April 2020

Leadership During the New Norm: The Unsustainable Nature of Crisis Management


Molly Hull

Executive Vice President


There is one core truth about a crisis that we can’t afford to ignore: while any type of crisis takes its toll (be it personal, professional, local, or global), remaining in a state of adrenaline-driven alarm is unsustainable. It’s an appropriate initial response to a situation that threatens to turn our lives and businesses upside down, but eventually adrenaline has done all it can do. As such, we must settle into the new normal. Until an end to the pandemic is declared and we truly know what’s ahead, we need a mindset shift – an evolution from crisis management to a transformed method of productivity.


Over the last several weeks of the COVID-19 pandemic, we’ve seen leaders effectively launch crisis management tactics, triaging their organizational game plans at impressive speed. Events and travel were promptly canceled. Remote work was kicked into gear. Non-remote facilities were met with new standard operating procedures. In the worst cases, furloughs and layoffs were the only option. There has been an overwhelming temptation to panic in the face of shortages and uncertainty – it has been a struggle to stay informed while making quick decisions about what is best for business, employees, and customers.


But just as a firefighter’s job is to get a fire under control, stay alert until the flames are out, and then depart, it is clear that crisis management is not a long-term job. We must accept our position in the strange middle ground between putting out fires and starting to rebuild. The ashes are still hot, so to speak, and as such, there is a fine balance between safety and productivity. Employees need genuine support – not only in terms of workplace productivity but also emotional and mental wellbeing.

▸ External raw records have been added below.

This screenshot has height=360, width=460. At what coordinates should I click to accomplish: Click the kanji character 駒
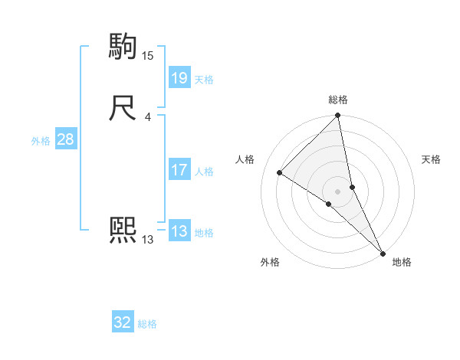coord(123,47)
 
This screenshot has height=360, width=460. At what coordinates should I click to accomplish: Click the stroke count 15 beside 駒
coord(148,56)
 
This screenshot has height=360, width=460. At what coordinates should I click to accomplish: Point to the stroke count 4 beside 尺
coord(148,117)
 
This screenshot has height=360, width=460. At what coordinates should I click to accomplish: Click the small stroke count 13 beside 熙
coord(148,240)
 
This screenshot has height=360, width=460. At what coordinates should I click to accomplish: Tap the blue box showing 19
coord(179,77)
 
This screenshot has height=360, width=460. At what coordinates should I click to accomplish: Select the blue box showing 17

If your workforce has transitioned to a remote work environment – the first move in your crisis management plan – now is the time to establish it as a new norm and assess how people are coping with it. How is your company culture being sustained despite this change? Are channels of communication effective? Is leadership still accessible? How are appreciation, recognition, camaraderie, and social connectivity being maintained? What does it look like if an employee falls sick or is struggling to balance work with child care?


Consumer expectations and preferences have likewise shifted, impacting how we brand and deliver our products and services. Initial crisis management efforts included “how we’re responding to COVID-19” emails, new store hours, social distancing policies, new delivery and pick-up options, and more. Many companies pushed ‘pause’ on advertising campaigns and shifted their marketing efforts accordingly. Customers have become more cautious. They have seen brands become more empathetic. They have felt the direct impact of excess demand and struggling supply chains. Until the smoke clears and the way forward really becomes clear, leaders must find a balance between the customer experience and their unique business interests.


These are big questions without simple answers. Ultimately, the toll of the pandemic on your business may have less to do with the virus itself and more to do with the response and attitude of your leadership. Crisis management has had its place, but we do not have infinite energy to focus on what has been lost. What is clear is that we need leaders who are flexible, creative, strategic, and empathetic, who can establish a firm foundation in this uncertain time.